_Excerpt_:
• • •
DBMS: Software for managing databases

  • Database Management Systems (DBMS)
    • General term for software for managing data
    • Creating tables
    • Loading data
    • Querying data


  • E.g: MySQL, SQLite, Oracle, Microsoft Access, Berkley DB, MongoDB

  • RDBMS
    Relational Database Management System
    • Software for managing related data that is stored across multuple tables

Using a DBMS

  1. Through a user-interface

    • E.g: MySQL workbench, HeidiSQL, SequelPro, SQLite Manager, SQLite Spy

  2. Programmatically through SQL

    • Structured Query Language

    • E.g: “select gene_id from gene_table where chromosome = ‘chr2’;”


  3. Programmatically through an API in another programming language

    • Perl DBI

    • Java JDBC, C ODBC

MySQL

  • A robust RDBMS that is very popular for large bioinformatics databases. Great for:
    • Very large, persistent datasets
    • Multi users with different permission levels
    • High volume transactions


  • To access the mysql client from the command line, you need 4 pieces of information:
    1. Host ( Defaults to localhost)
• • •
_Given entries_:
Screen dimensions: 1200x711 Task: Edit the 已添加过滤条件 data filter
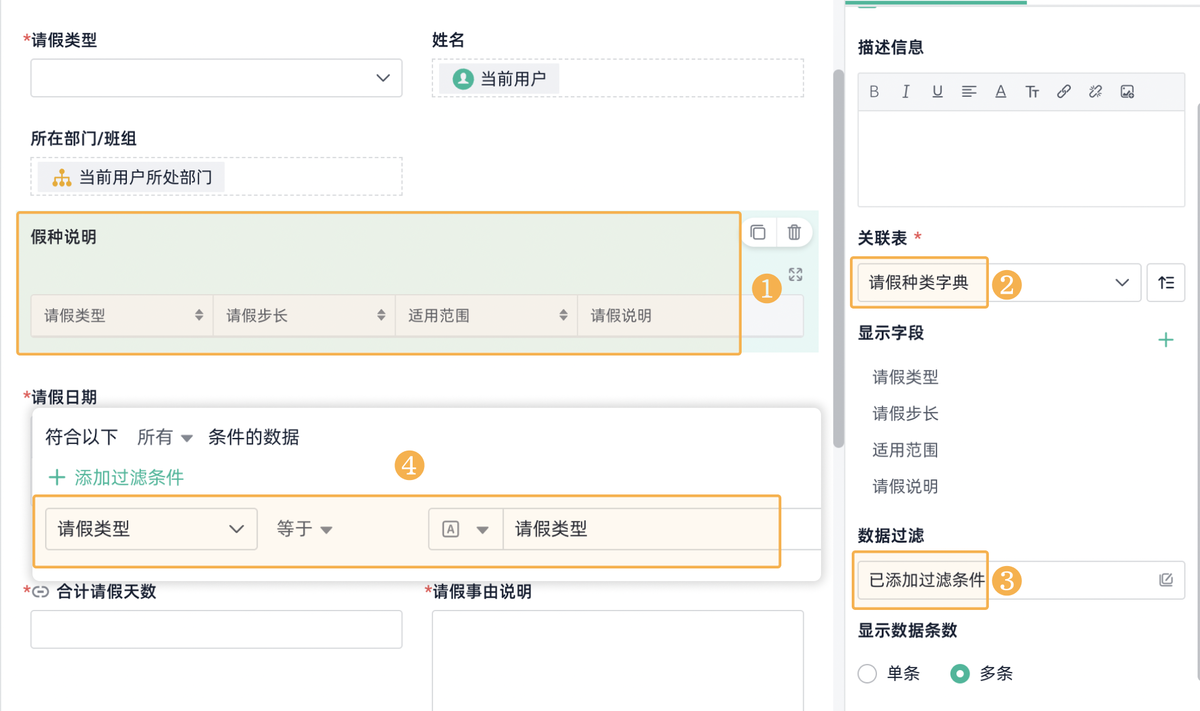(1166, 580)
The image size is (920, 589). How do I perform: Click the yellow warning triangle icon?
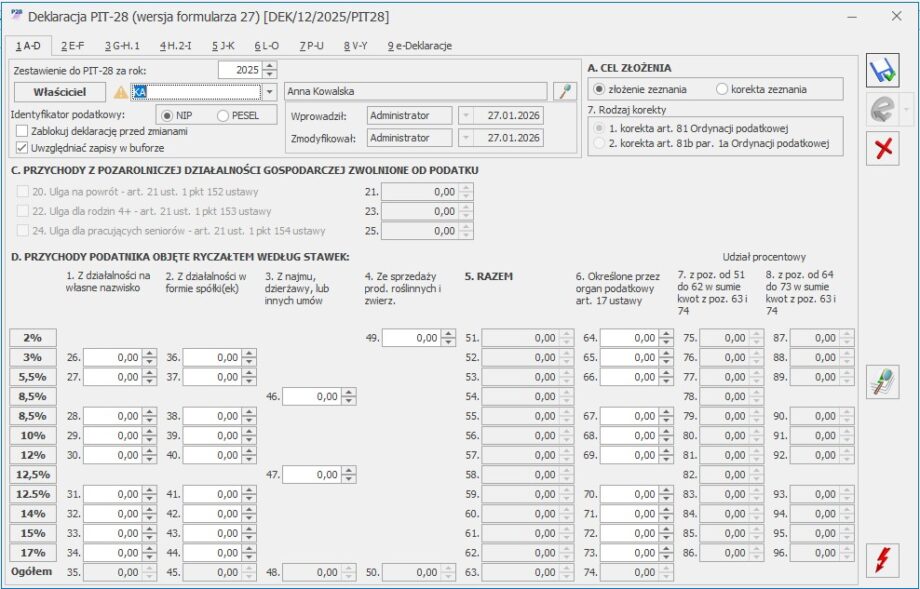pyautogui.click(x=121, y=92)
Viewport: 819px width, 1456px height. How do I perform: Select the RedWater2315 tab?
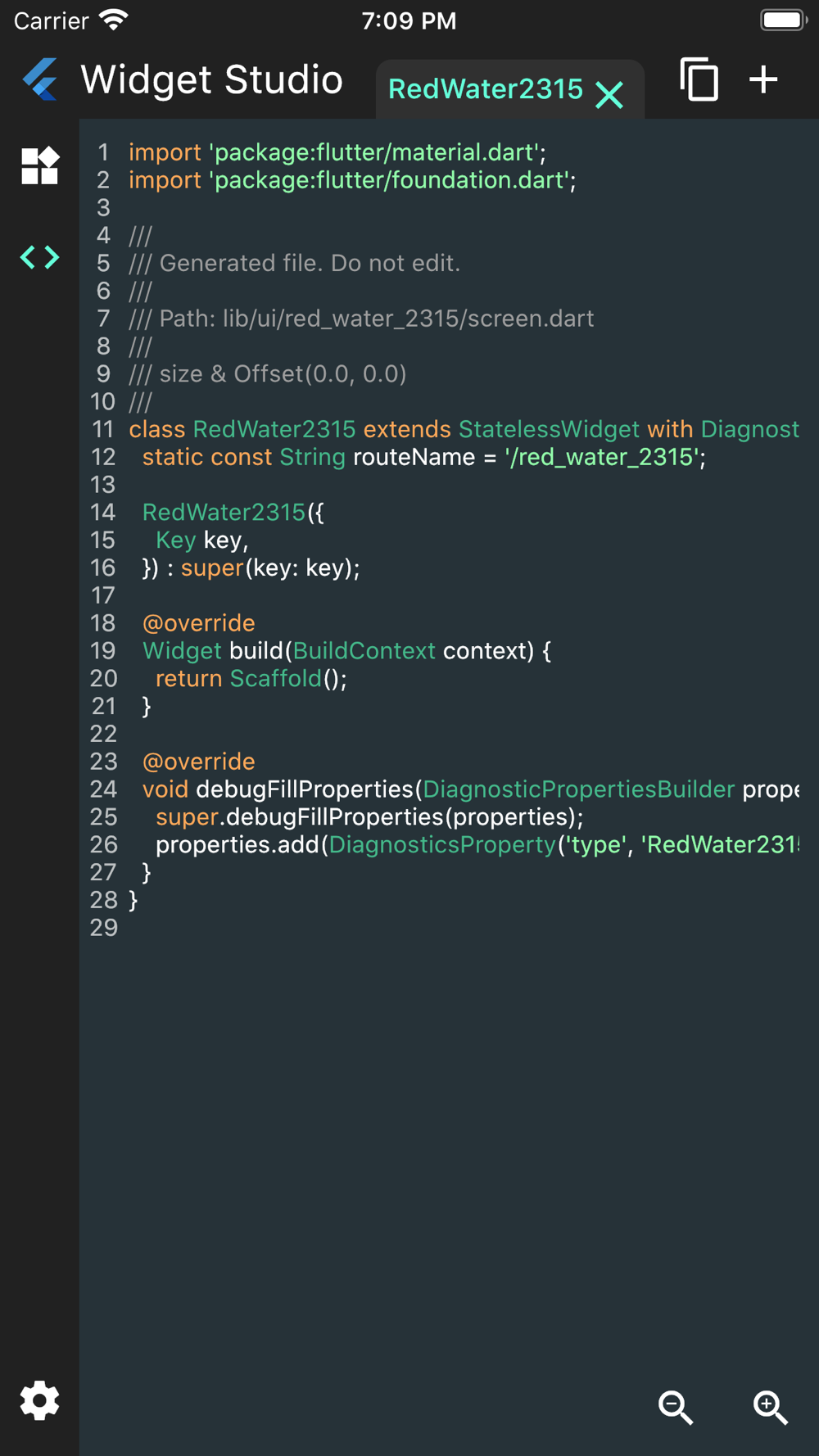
• • •
_Challenges_:
**1)** In the DBMS notes, what does the host default to when you access the mysql client from the command line?
**2)** Continue the DBMS notes from the point where they stop.

_Results for the exercise_:
**1)** localhost

**2)**
    2. Port (Defaults to 3306)
    3. Username
    4. Password


When MySQL is first installed a ‘root’ account, without a password, is created by default. We will use this account in exercises.

Using MySQL Shell

  • Start the MySQL client from the command line, and this will bring up a MySQL shell, connected to the MySQL server on you local machine:

  • 
     $ mysql –u root 
    							
  • To connect to a remote server, for example the public Ensembl MySQL:

  • 
    $ mysql –h ensembldb.ensembl.org –P 5306 –u anonymous 
    							
  • In the MySQL shell, each line of commands must terminate with a ‘;’

  • 
    mysql> show databases;
    mysql> create database myTestDB; # myTestDB is the database name
    mysql> use myTestDB; # Use database myTestDB
    mysql> help;
    				
  • To quit:

  •  mysql> \q;
  • To cancel a command:

  •  mysql> \c;

Creating a table

  • Things to consider:

    1. Table name
    2. Name of each column
    3. Data type of each column
    4. Range of values of data in each column

Basic Datatypes

SQL: Creating a table

Syntax:
  CREATE TABLE tablename (
  	column_1_name  datatype  [optional constraint]
  	column_2_name  datatype  [optional constraint]
  	...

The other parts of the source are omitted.